Monday, January 25, 2010

Gleanings from the Pastor's Perspective: Through All the Changing Scenes of Life

The Pastor’s Perspective
Vol. 31 Num. 30
“Through All the Changing Scenes of Life”
First Published: July 30, 1998

Our Hymn of the Month for September is “Through All the Changing Scenes of Life” (Trinity Hymnal, 624)— a beautiful version of Psalm 34:1-4, 7-9 from Tate and Brady’s New Version (which was produced at the end of the seventeenth century). The composer of its tune (“Downs”) is the famous Lowell Mason, who contributed over two dozen of the songs in our hymnal including the tunes to: “There is a fountain filled with blood” and “My faith looks up to Thee,” as well as arrangements for “O for a thousand tongues,” “Joy to the world!” and “When I survey the wondrous cross.”
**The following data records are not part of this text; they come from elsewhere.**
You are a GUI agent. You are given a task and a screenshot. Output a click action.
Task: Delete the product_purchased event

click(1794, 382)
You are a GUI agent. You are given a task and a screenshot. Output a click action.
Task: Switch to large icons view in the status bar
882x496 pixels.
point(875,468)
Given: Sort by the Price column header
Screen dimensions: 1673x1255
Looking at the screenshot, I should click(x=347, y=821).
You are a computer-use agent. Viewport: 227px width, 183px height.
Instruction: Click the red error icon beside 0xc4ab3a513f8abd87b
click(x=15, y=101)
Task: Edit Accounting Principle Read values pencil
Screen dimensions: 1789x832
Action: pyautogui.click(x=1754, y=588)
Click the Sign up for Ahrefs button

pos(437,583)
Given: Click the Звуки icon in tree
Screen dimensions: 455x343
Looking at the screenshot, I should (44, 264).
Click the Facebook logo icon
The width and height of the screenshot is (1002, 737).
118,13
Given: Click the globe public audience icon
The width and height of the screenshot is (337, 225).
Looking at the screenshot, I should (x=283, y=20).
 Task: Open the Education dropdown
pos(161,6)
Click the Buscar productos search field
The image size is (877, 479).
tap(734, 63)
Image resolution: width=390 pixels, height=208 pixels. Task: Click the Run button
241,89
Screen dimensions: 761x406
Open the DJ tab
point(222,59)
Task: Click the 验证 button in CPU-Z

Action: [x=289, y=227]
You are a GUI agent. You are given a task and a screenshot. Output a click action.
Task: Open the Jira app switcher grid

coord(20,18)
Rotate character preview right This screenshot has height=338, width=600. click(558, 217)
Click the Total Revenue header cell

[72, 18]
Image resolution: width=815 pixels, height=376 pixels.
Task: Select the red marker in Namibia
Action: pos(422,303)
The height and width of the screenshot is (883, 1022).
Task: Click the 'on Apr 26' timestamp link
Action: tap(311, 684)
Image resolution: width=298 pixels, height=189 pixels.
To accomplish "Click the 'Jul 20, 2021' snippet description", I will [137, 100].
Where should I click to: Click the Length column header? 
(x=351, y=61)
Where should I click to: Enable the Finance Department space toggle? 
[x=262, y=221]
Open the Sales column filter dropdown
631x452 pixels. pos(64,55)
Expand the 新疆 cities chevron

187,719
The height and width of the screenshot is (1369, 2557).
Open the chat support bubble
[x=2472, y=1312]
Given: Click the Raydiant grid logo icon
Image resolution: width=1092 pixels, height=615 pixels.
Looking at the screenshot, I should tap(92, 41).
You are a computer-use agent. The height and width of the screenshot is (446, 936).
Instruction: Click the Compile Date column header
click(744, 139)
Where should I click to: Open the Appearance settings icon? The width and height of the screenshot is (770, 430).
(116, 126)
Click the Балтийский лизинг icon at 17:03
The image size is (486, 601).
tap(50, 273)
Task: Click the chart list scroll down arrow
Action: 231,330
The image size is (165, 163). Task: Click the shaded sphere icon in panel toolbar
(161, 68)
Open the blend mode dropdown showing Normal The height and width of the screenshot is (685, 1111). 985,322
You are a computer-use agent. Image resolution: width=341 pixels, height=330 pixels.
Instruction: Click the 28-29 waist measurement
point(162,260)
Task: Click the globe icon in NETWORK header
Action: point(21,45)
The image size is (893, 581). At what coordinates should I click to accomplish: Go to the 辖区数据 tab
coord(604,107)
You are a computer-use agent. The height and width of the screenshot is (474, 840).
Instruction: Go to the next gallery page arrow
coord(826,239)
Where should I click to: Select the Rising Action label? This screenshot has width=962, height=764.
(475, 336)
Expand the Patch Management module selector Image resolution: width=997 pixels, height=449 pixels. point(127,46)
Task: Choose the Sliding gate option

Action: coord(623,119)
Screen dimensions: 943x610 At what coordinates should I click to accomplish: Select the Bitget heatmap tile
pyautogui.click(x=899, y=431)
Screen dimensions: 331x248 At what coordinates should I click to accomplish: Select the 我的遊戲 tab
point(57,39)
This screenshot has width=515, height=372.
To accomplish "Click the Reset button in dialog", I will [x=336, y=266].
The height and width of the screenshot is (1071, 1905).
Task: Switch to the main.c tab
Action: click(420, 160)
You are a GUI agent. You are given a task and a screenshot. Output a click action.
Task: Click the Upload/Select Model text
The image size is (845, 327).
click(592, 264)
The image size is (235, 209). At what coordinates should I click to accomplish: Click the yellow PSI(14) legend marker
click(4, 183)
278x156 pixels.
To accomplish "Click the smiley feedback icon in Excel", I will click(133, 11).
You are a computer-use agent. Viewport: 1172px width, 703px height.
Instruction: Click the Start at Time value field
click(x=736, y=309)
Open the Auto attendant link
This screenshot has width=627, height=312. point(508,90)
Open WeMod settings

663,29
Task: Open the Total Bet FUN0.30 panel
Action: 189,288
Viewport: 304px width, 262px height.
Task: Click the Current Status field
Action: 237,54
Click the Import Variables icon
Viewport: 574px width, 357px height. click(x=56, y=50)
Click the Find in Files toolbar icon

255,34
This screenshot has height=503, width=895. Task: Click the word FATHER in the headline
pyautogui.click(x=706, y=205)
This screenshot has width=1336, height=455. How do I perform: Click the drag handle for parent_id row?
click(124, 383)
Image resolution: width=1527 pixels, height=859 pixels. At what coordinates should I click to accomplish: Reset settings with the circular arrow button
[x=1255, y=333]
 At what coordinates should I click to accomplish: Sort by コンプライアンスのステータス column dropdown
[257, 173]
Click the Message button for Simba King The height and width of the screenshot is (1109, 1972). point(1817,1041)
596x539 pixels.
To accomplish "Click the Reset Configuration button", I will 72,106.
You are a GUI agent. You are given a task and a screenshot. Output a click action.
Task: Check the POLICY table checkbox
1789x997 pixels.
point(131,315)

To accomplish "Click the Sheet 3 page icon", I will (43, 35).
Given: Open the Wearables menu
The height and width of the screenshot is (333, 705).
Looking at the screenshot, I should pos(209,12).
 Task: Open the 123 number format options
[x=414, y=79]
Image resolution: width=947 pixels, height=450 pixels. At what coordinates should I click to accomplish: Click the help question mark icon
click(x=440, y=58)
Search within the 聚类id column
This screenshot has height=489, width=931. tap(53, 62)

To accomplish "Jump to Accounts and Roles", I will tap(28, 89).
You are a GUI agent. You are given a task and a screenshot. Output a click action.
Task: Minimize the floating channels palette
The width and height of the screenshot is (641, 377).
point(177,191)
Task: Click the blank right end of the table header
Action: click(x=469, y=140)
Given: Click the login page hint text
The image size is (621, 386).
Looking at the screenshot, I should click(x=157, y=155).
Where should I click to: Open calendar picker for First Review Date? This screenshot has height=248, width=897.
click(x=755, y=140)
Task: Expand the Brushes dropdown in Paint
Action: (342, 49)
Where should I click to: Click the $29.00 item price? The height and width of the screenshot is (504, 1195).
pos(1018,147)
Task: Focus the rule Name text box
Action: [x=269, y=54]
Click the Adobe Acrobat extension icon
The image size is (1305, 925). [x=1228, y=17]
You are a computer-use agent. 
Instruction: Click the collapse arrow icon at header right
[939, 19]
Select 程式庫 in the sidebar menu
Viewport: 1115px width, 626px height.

Mason was a bank clerk in Savannah, Georgia, where he conducted the choir at the famous Independent Presbyterian Church (where our own Bill Wymond served for a time). So popular was the collection of church tunes he compiled there, that Boston’s Handel and Haydn Society published it. While in Boston, Mason was the organist at Lyman Beecher’s church and he also founded the Boston Academy of Music. He was an important reformer of American church music, and was influential on both sides of the Atlantic.

We have sung this hymn a few times in the past year, and its words are outstanding. They clearly and accurately convey the meaning of Psalm 34, and do so with outstanding poetic quality. The first stanza is a bracing (but radiant) declaration by the believer that: “Through all the changing scenes of life, in trouble and in joy, the praises of my God shall still my heart and tongue employ.” We have here a positive counterpart to last month’s hymn “Whate’er my God ordains is right.” In the that hymn, the believer resigns himself to trust God in difficult circumstances. But in “Through all the changing scenes of life” the singer goes a step further, jubilantly declaring his determination to praise God in joy and in sorrow, sunlight and shade.

The second stanza is a balm for faint hearts. The psalmist says that he will continue to boast in the Lord’s deliverance until all those who are also under duress take comfort from his example: “Of his deliv’rance I will boast, till all that are distressed, from my example comfort take, and charm their griefs to rest.” The fourth stanza also sets forth a powerfully strengthening thought foe faith: “The hosts of God encamp around the dwellings of the just; deliv’rance he affords to all who on his succor trust.”

The final two stanzas contain, in my opinion, the most powerful verse of the hymn. Stanza five dares us to trust in the Lord and to see how good he is to those who trust in him: “O make but trial of his love; experience will decide how blest they are, and only they, who in his truth confide.” Then, in the sixth and last stanza, we are exhorted to the fear of the Lord and to delight in his service, in these glorious words: “Fear him, ye saints, and you will then have nothing else to fear: make you his service your delight; he’ll make your wants his care.”

I hope this hymn will become a new favorite of yours, and that it will prove to be a comfort to all in our congregation who desire to bravely and hopefully live a “kingdom life in a fallen world.”